Chung Li-he: the writer who fought to keep writing until his final moments of life

Chinese Name: 鍾理和
Born: December 15, 1915
Died: August 4, 1960
Birthplace: Pingtung County (Southern Taiwan)

Dubbed the “Father of Nativist Literature,” Chung Li-he was one of the most representative Hakka novelists in the history of Taiwan literature. His works, which encompass novels, novellas, and short stories, offer insights into lives of people and the society in his era. “Lishan Farm (笠山農場),” his novel published in 1956, had won the Chinese Culture & Art Award (中華文藝獎).

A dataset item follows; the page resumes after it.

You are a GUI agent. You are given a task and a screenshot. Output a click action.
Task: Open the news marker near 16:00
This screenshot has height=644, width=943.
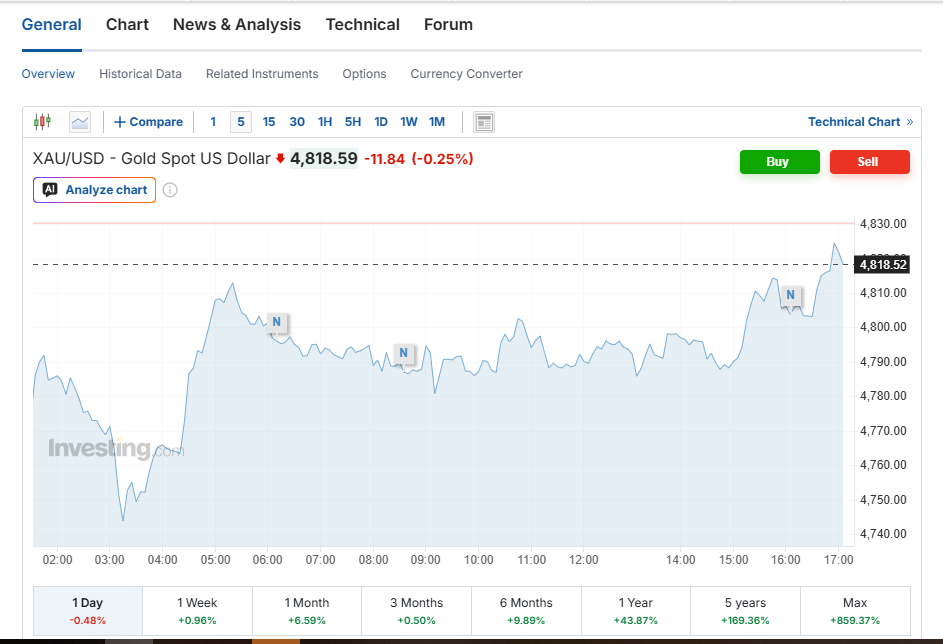(x=791, y=295)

Growing up in the Japanese colonial Taiwan, Chung attended private school to learn Chinese after finishing primary school. He started developing interest in literature after being introduced to a great amount of classic Chinese poetry and novels. After failing to enter Kaohsiung Municipal Kaohsiung Senior High School, his half-brother encouraged him to write while working in his father’s Lishan Farm.

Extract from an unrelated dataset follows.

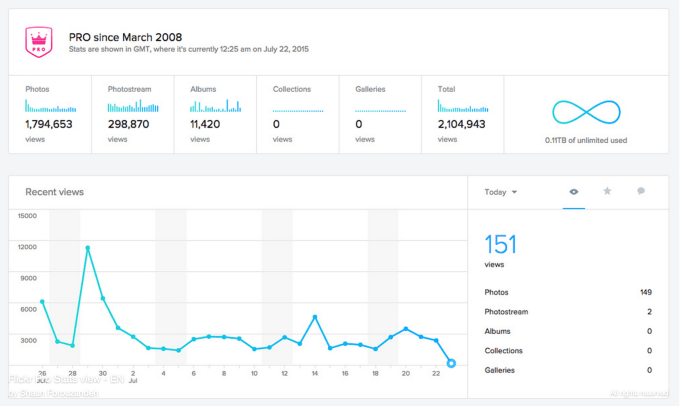Click the chart data point above 14
Screen dimensions: 680x406
click(x=315, y=317)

In 1940, Chung moved to China with his wife Chung Tai-mei (鍾台妹) to escape from the conservative Hakka community which disapproved the same-surname marriage. While running a coal business in Beijing, Chung also spent a great deal of time on writing, and published his debut novel titled “Oleander (夾竹桃)” in 1945. Covering four novellas, “Oleander” embodies ideas of the New Culture Movement and contemplation on the traditional Chinese culture.

Chung returned to Taiwan in 1946 and worked as a substitute teacher job in a high school in Pingtung. However, Chung had to quit the job later that year due to severe lung disease, and began a four-year long battle with his serious illness in hospital.

After releasing from the hospital in 1950, Chung spent his time quietly engaged in writing during his convalescence at home. His wisdom, which gained through suffering and hardships of his life, is revealed in his works of his most productive period.

Some of his representative works include “Lishan Farm,” “Rain (),” “My Native Land (原鄉人),” and “Poor Couple (貧賤夫妻).” “My Native Land,” for example, is a short story that reflected Chung’s imagination and longing for the native land –  Meixian District of Guangdong Province, which is the land of ancestors of most Hakka people in Taiwan’s Meinong District.

Though Chung had experienced the Japanese colonial era and the war time, he did not write any works in Japanese language or turn the battlefield horror into narrative; instead, he expressed his humanitarian concerns and respect for life and showed his unyielding faith. Chung died while editing his novella “Rain.” As his blood splat on the manuscript, he was later called the “writer who collapsed in a pool of blood.”